La lettera prosegue rivendicando tutto quello che «noi» Commissione Ue siamo riusciti a fare: sospendendo il patto di stabilità, tenendo aperto il Brennero, stanziando 100 miliardi per la cassa integrazione comunitaria (Sure). Ma è come se fossero tutte operazioni al limite dell'ordinario, mentre per lo straordinario che questa emergenza inimmaginabile richiederebbe, il «noi» non riesca ad agire.
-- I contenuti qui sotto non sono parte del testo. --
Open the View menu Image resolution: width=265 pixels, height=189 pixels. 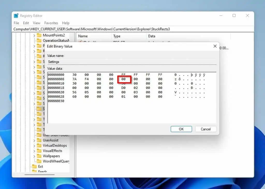pyautogui.click(x=36, y=23)
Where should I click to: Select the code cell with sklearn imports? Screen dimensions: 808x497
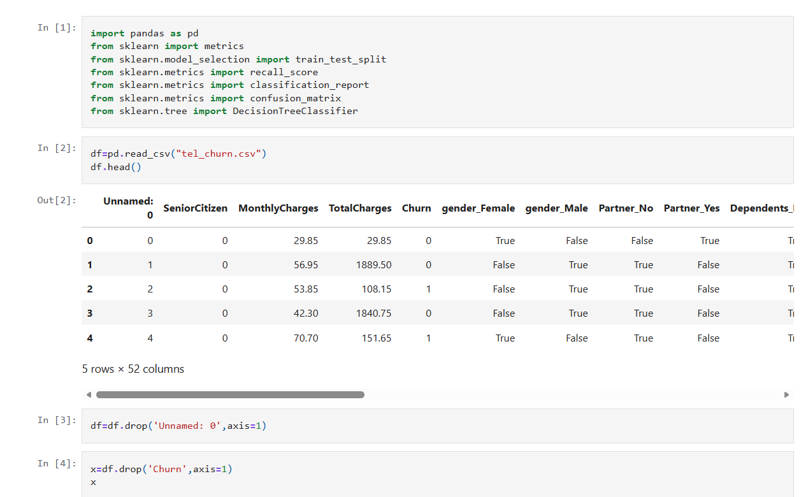pyautogui.click(x=255, y=70)
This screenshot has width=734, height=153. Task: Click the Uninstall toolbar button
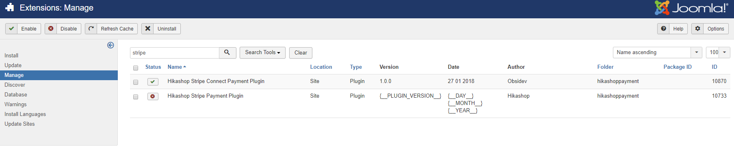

Gli italiani che non amano l'Europa, intesa come organo politico, avranno qui la conferma che qualcosa non va. Ma la debolezza della casa comune sta proprio nello scetticismo (sovranismo, nazionalismo) dei singoli, emerso più che mai in questi giorni. Così la lettera si conclude con un appello, quasi disperato. «Le decisioni che prendiamo oggi verranno ricordate per anni... e quello che possiamo decidere è come reagire... Ho in mente un'Europa fondata sulla solidarietà: la nostra più grande speranza e il nostro investimento in un futuro comune».
Ursula von der Leyen e la sua Commissione vanno valutati per i gradi di libertà che otterranno dagli Stati nazionali. La lettera che la sessantunenne politica cristiano-democratica scriverà nelle altre nazioni sarà diversa da questa, per parlare ogni volta a orecchie diverse. Ma dobbiamo avere fiducia che l'obiettivo sia sincero e che la partita dipenderà dai singoli governi e dagli equilibri politici delle varie democrazie che compongono l'Unione. Non sarà facile, soprattutto perché non c'è già più tempo.
Non dimentichiamoci che von der Leyen aveva un programma molto diverso tra le mani.
I primi passi della nuova Commissione, su un trend che andava consolidandosi, erano rivolti al tema «green», su cui Von der Leyen puntava per aumentare il consenso verso l'Ue, allargandolo ai giovani e ai partiti verdi d'Europa. Invece, dall'oggi al domani, l'agenda si è cancellata. Ora, riscriverla in fretta, è la sua sfida estrema.